* _WORK INSTRUCTIONS_
Take the entries that follow and return only the lines from the one with "Image resolution: width=862" through the final line, leaving every picture behind.
(DATA EXTRACT)
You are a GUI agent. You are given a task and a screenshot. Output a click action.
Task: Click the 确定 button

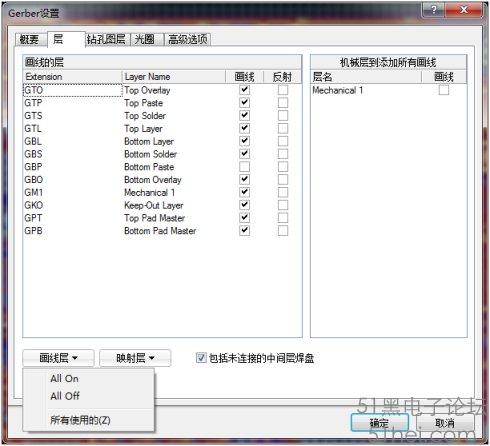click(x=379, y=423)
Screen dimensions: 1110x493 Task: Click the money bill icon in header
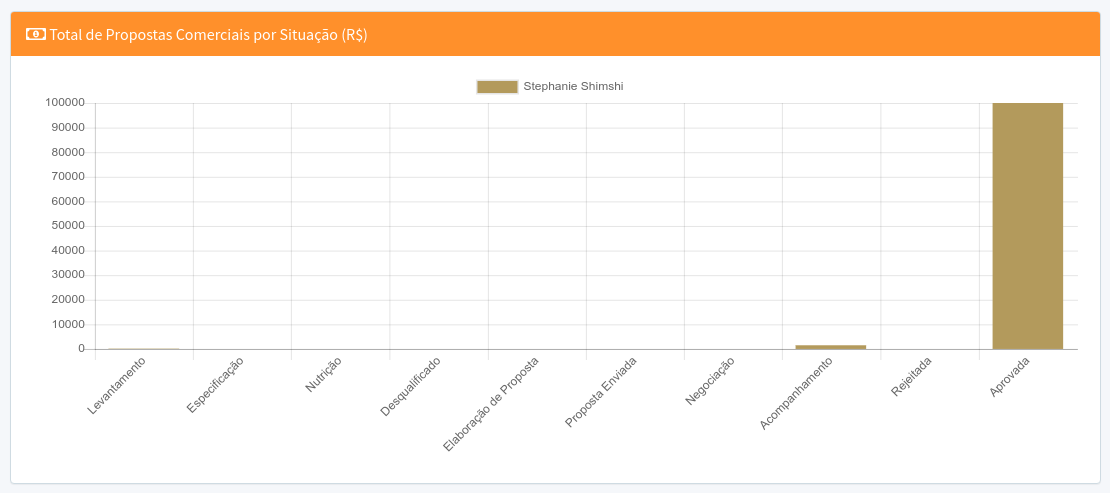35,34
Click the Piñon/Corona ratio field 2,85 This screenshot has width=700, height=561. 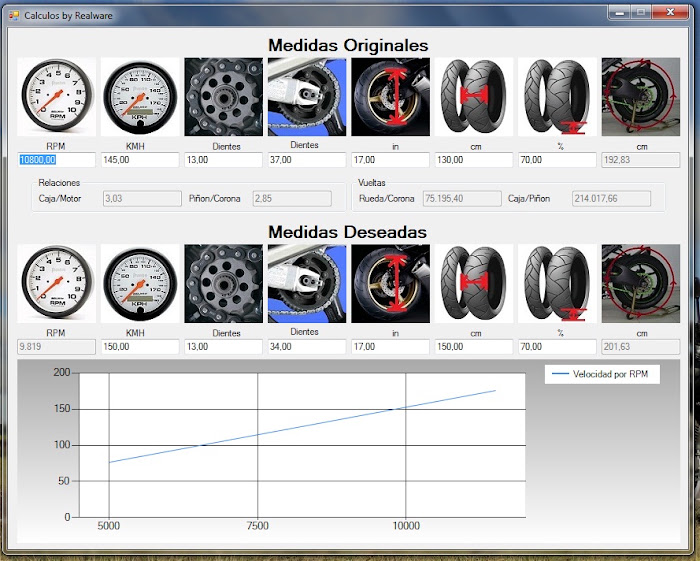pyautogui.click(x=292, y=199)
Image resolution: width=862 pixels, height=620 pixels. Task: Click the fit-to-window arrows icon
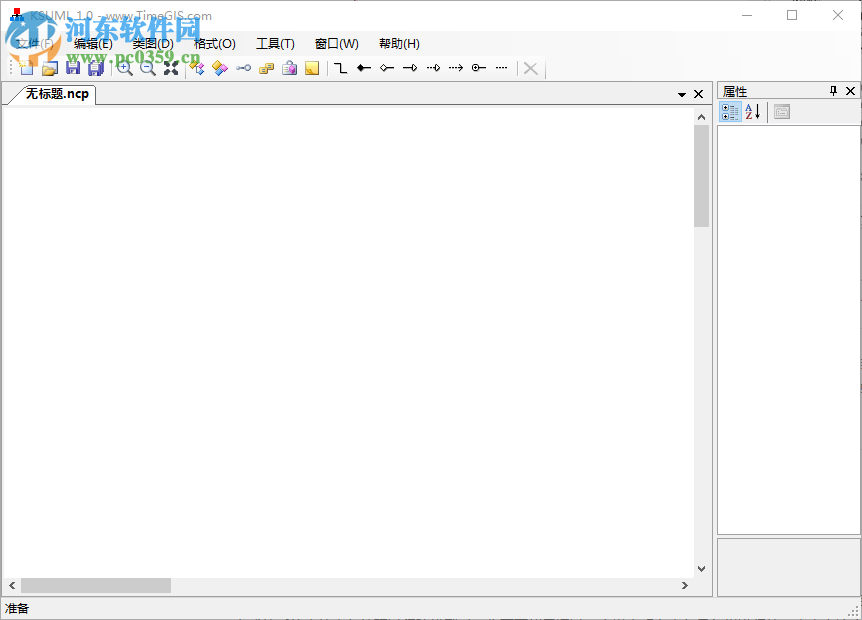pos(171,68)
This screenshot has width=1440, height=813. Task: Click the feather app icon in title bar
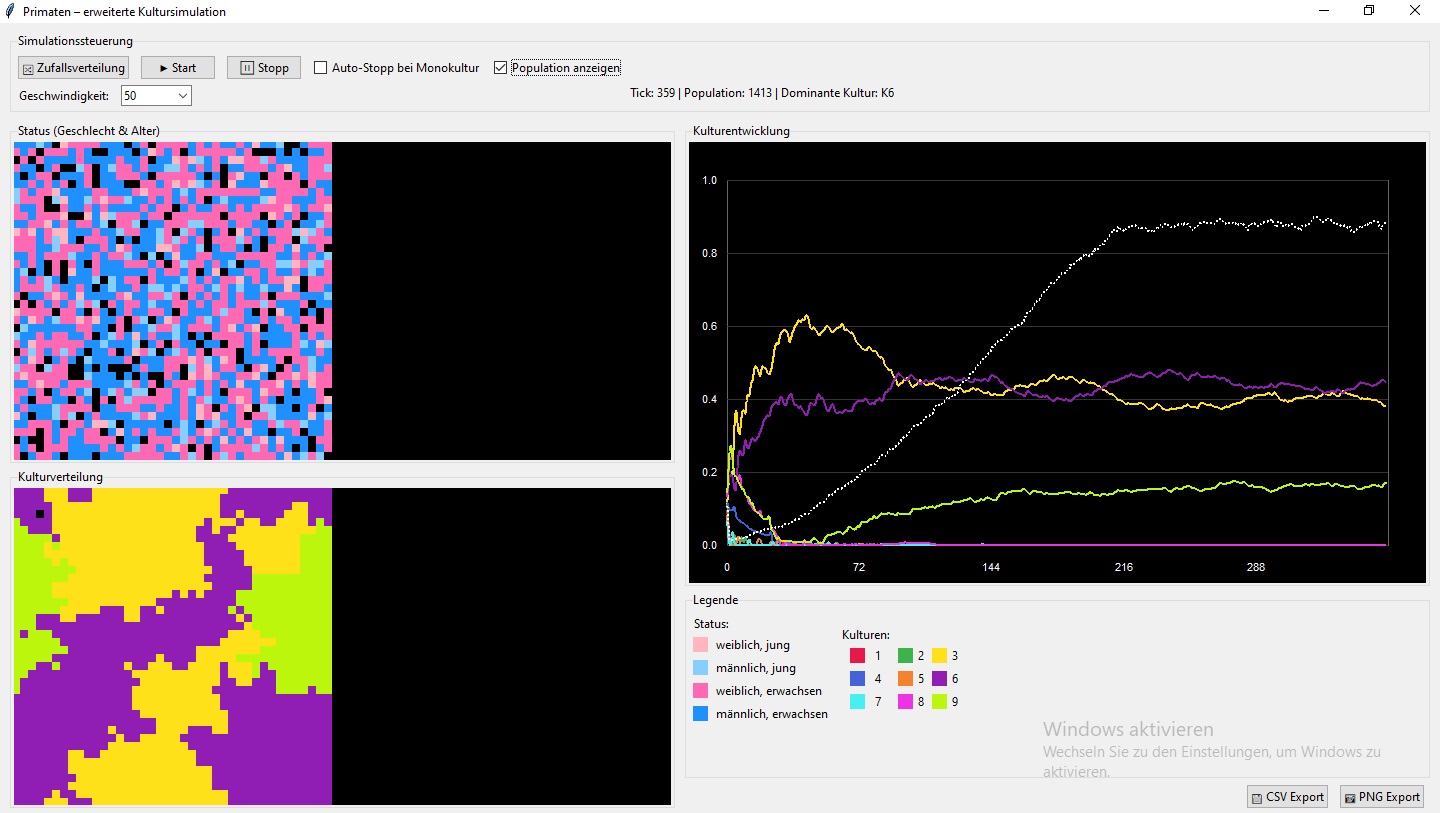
(End DATA EXTRACT)
* _EXERCISE SOLUTION_
Image resolution: width=862 pixels, height=620 pixels. Task: Click the fit-to-window arrows icon
pos(171,68)
This screenshot has width=1440, height=813. Task: Click the feather app icon in title bar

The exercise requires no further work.